### [Extracted records]
________________

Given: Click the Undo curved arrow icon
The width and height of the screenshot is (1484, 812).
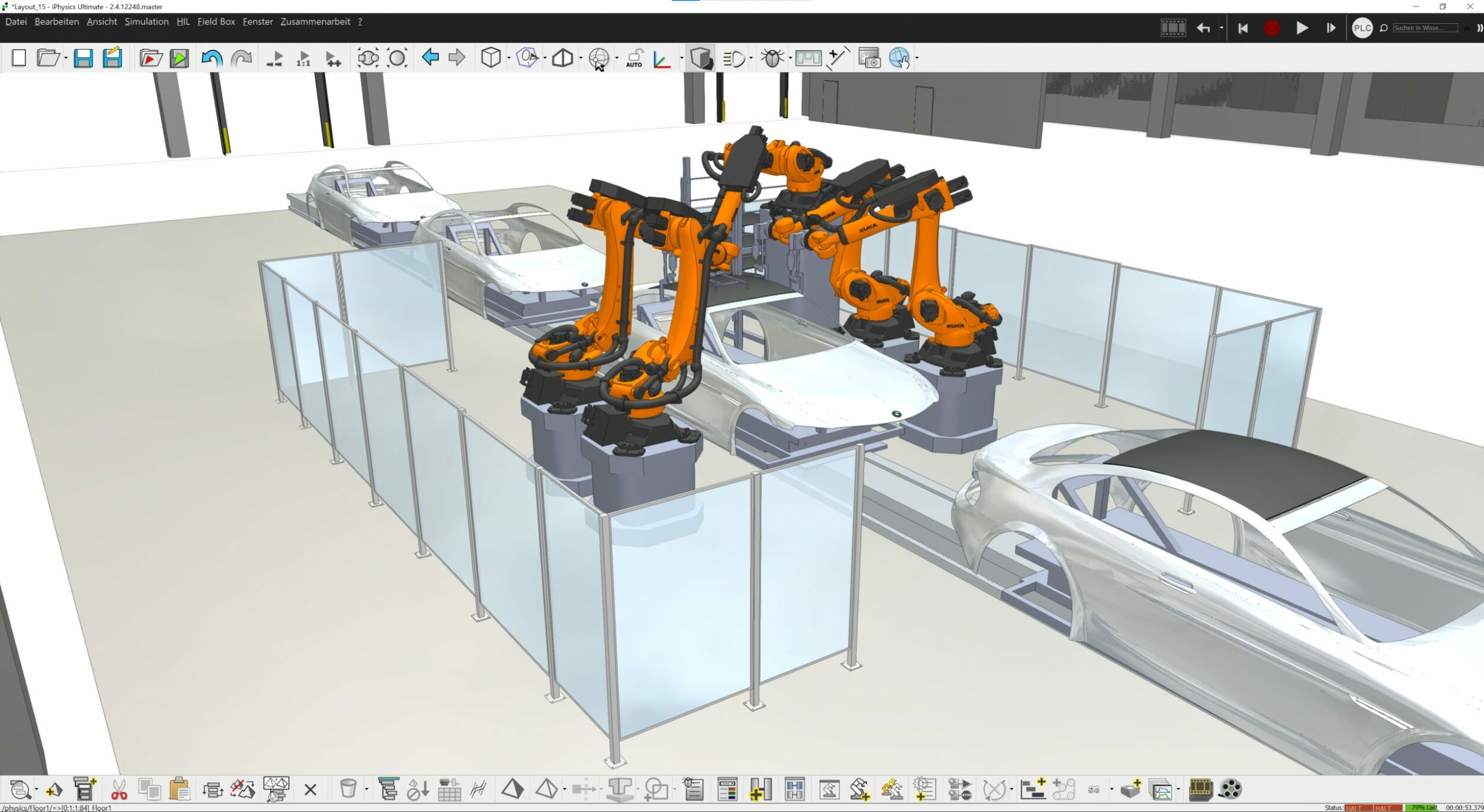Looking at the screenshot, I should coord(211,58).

________________

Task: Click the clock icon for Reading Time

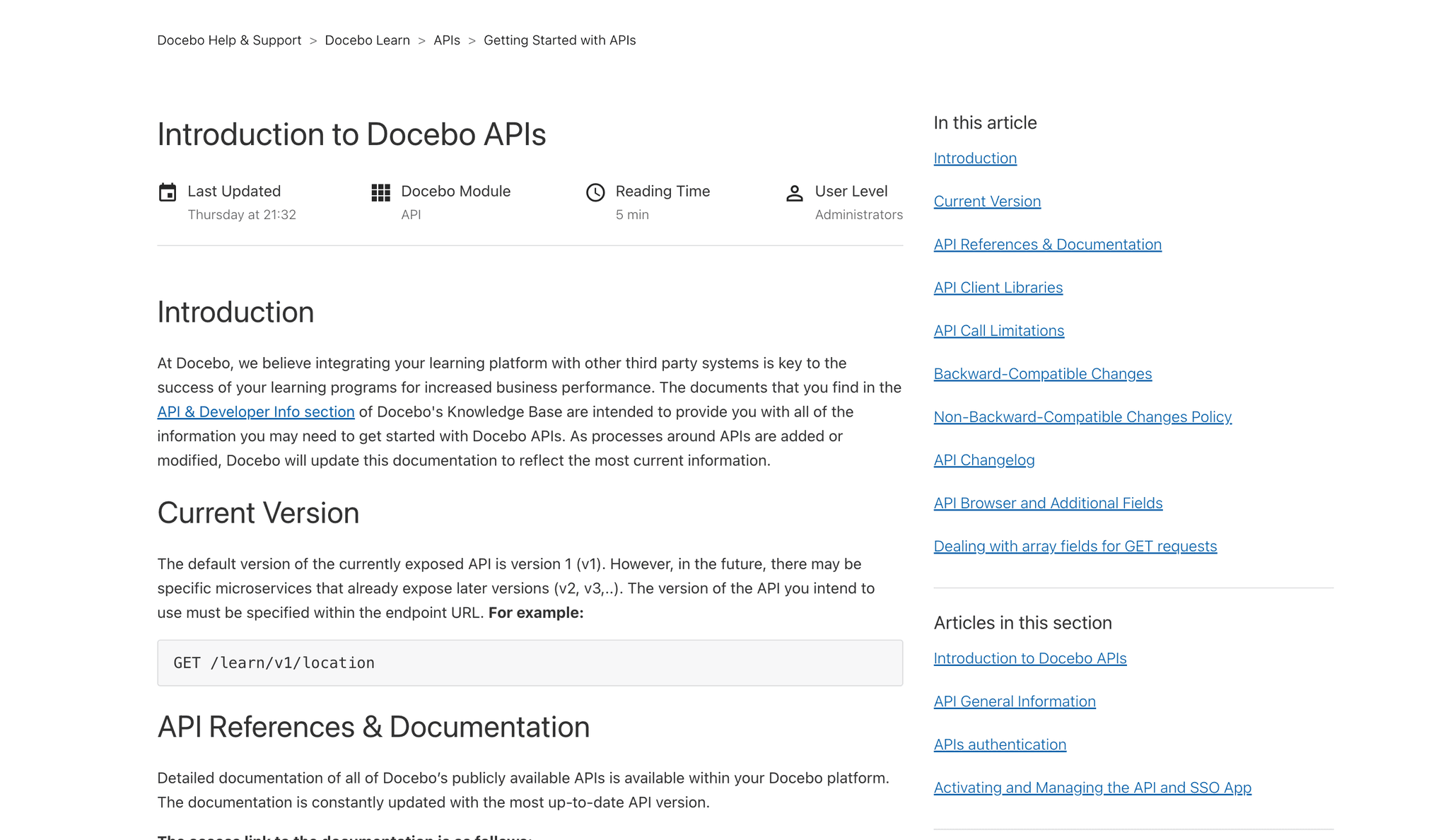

________________

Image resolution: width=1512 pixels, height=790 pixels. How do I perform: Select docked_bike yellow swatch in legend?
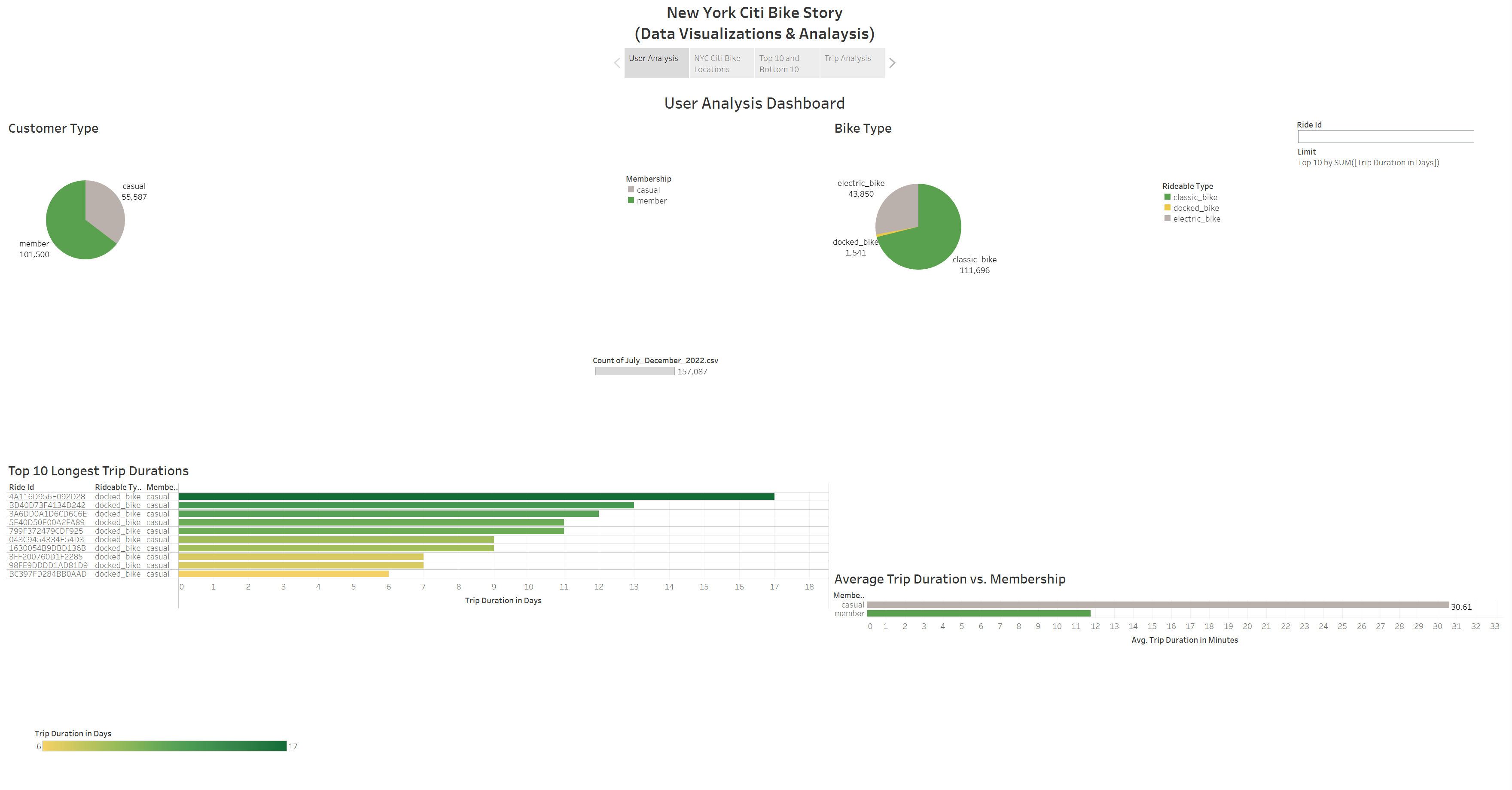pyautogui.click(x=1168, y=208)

________________

### [Instructions to follow]
Where the string "icon" appears in a line of the entries above, return that line.

### [Task response]
Given: Click the Undo curved arrow icon
Task: Click the clock icon for Reading Time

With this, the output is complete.